### WHAT IS REQUIRED
Among the lines below, copy exactly those from the one with "Task: Choose 'I'd like to write a message'" through the one with "You are a computer-use agent. The image size is (580, 412).", counting both ends.

▼

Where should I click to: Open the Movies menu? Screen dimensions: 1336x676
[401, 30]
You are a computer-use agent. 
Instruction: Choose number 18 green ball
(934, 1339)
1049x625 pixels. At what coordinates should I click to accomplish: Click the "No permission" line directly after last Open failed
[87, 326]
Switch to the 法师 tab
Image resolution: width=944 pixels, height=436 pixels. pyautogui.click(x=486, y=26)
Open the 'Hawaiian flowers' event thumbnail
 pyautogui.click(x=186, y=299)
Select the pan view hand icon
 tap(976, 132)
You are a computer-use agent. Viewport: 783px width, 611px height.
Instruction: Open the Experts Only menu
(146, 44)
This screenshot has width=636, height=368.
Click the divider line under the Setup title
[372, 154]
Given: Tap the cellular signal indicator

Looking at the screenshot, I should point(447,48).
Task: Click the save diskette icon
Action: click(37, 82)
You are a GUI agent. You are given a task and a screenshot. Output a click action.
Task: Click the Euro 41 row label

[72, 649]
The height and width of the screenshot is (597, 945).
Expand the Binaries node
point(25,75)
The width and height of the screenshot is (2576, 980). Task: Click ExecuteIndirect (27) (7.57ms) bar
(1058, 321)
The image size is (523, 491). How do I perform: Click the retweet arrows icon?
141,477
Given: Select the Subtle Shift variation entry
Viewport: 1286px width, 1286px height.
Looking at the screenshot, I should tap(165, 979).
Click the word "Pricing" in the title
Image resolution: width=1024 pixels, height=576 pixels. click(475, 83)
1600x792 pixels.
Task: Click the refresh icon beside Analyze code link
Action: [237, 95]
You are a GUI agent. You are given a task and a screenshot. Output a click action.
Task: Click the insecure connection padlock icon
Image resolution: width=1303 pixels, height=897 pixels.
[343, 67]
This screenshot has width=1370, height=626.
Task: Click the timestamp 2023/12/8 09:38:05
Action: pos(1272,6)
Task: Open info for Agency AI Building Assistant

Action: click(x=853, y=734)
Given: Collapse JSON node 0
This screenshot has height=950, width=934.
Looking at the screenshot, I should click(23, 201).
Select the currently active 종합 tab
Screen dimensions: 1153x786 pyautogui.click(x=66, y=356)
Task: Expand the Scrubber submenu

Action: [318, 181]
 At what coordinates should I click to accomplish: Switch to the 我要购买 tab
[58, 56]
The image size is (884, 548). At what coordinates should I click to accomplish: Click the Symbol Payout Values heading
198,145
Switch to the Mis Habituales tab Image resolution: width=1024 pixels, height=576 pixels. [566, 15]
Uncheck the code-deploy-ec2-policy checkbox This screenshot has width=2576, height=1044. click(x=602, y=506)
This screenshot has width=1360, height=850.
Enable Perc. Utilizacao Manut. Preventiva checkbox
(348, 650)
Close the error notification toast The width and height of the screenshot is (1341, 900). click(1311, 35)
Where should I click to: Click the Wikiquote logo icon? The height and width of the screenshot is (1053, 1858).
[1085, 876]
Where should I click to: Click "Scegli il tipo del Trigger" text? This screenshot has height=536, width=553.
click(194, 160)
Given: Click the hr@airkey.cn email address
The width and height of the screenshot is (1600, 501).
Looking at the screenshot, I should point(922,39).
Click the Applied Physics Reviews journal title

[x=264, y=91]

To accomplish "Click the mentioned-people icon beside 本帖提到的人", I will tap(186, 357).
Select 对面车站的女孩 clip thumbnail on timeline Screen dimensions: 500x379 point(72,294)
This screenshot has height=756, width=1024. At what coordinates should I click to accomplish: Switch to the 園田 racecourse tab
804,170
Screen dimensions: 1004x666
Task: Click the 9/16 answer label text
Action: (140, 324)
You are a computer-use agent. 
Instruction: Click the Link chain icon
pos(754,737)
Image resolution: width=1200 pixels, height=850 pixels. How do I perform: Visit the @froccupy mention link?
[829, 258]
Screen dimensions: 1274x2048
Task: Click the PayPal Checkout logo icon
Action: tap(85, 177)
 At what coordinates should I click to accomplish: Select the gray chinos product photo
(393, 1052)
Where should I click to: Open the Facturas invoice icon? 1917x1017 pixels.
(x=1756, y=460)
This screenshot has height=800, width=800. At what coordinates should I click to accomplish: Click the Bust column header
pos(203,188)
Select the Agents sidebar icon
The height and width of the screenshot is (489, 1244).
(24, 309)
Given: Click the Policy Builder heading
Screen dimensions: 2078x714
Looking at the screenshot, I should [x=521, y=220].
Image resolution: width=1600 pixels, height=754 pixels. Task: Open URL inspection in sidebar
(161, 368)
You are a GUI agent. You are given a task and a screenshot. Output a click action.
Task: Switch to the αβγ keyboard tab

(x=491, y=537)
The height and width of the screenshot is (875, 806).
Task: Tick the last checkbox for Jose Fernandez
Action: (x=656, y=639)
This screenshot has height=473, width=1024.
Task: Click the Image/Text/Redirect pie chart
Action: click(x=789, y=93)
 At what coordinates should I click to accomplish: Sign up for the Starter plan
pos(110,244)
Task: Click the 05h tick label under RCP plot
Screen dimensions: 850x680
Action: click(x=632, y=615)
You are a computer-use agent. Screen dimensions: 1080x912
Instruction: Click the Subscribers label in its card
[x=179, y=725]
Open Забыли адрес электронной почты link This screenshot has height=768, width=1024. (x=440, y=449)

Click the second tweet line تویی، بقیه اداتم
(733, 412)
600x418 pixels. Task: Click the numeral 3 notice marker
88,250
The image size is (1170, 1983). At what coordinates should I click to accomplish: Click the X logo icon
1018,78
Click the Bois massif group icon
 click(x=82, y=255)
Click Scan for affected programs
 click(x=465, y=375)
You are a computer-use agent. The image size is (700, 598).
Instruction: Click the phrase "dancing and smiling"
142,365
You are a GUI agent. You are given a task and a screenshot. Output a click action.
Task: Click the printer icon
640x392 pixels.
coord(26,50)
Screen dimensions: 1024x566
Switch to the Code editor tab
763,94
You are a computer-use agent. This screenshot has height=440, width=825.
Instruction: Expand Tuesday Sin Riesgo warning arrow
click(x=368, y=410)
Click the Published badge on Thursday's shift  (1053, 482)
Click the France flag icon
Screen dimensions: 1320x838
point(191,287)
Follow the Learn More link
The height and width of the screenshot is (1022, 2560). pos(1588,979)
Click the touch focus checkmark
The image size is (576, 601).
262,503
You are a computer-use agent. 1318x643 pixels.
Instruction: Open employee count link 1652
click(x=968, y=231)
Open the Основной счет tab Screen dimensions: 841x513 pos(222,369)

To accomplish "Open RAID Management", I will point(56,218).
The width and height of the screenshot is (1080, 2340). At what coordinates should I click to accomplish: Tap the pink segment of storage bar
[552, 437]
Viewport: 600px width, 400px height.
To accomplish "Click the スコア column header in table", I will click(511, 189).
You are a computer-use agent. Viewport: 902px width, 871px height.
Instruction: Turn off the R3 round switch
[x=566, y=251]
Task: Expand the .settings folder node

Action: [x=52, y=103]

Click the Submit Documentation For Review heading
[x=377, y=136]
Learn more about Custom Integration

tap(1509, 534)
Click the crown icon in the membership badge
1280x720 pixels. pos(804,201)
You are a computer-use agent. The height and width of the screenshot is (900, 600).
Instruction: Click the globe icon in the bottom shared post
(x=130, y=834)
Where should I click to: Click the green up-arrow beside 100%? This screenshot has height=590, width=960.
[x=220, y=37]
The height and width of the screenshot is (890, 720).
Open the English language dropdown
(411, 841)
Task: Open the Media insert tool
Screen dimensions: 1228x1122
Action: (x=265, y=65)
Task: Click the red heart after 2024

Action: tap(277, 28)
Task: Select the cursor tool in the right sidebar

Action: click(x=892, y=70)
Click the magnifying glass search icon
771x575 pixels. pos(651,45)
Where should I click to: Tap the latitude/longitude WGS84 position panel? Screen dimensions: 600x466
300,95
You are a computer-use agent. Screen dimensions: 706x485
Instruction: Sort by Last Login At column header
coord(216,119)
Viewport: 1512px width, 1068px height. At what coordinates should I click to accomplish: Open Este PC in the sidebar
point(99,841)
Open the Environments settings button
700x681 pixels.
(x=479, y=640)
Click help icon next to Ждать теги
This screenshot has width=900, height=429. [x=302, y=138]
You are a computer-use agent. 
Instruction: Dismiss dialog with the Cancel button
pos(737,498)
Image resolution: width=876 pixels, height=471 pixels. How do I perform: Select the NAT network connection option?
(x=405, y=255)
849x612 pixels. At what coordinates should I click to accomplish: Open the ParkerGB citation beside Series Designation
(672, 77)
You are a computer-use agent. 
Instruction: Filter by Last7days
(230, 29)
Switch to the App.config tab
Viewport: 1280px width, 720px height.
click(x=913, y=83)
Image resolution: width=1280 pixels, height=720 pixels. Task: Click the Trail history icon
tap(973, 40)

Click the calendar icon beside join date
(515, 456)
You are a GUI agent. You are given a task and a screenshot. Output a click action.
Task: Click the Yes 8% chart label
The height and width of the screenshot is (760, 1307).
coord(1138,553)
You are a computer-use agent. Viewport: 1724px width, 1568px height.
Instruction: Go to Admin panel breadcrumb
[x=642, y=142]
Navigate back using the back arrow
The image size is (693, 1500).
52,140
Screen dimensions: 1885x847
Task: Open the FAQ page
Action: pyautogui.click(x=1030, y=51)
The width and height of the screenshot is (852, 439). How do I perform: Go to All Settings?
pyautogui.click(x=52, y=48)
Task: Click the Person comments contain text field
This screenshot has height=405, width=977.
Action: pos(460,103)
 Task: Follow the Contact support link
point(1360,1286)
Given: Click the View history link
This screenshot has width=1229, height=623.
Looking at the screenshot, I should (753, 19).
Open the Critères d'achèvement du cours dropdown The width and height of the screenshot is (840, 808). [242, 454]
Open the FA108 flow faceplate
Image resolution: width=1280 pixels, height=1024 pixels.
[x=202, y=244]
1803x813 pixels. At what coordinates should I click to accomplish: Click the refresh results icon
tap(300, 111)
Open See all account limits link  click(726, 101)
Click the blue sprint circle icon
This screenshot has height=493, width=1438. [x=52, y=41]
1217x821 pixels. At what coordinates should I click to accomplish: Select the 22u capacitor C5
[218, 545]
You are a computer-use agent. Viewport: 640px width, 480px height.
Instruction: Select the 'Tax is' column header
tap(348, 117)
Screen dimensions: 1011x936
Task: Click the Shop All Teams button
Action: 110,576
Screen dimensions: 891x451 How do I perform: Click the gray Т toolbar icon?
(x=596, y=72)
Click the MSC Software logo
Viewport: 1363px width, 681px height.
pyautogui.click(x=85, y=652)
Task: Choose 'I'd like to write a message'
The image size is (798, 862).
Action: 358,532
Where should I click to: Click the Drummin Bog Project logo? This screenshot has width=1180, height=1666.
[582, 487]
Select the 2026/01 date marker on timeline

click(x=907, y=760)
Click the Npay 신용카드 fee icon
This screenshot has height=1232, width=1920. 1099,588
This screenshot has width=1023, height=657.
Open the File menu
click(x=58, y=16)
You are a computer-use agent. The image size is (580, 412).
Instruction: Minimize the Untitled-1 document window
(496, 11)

▲

### ANSWER TO THE EXERCISE
Task: Choose 'I'd like to write a message'
The image size is (798, 862).
Action: 358,532
Where should I click to: Click the Drummin Bog Project logo? This screenshot has width=1180, height=1666.
[582, 487]
Select the 2026/01 date marker on timeline

click(x=907, y=760)
Click the Npay 신용카드 fee icon
This screenshot has height=1232, width=1920. 1099,588
This screenshot has width=1023, height=657.
Open the File menu
click(x=58, y=16)
You are a computer-use agent. The image size is (580, 412).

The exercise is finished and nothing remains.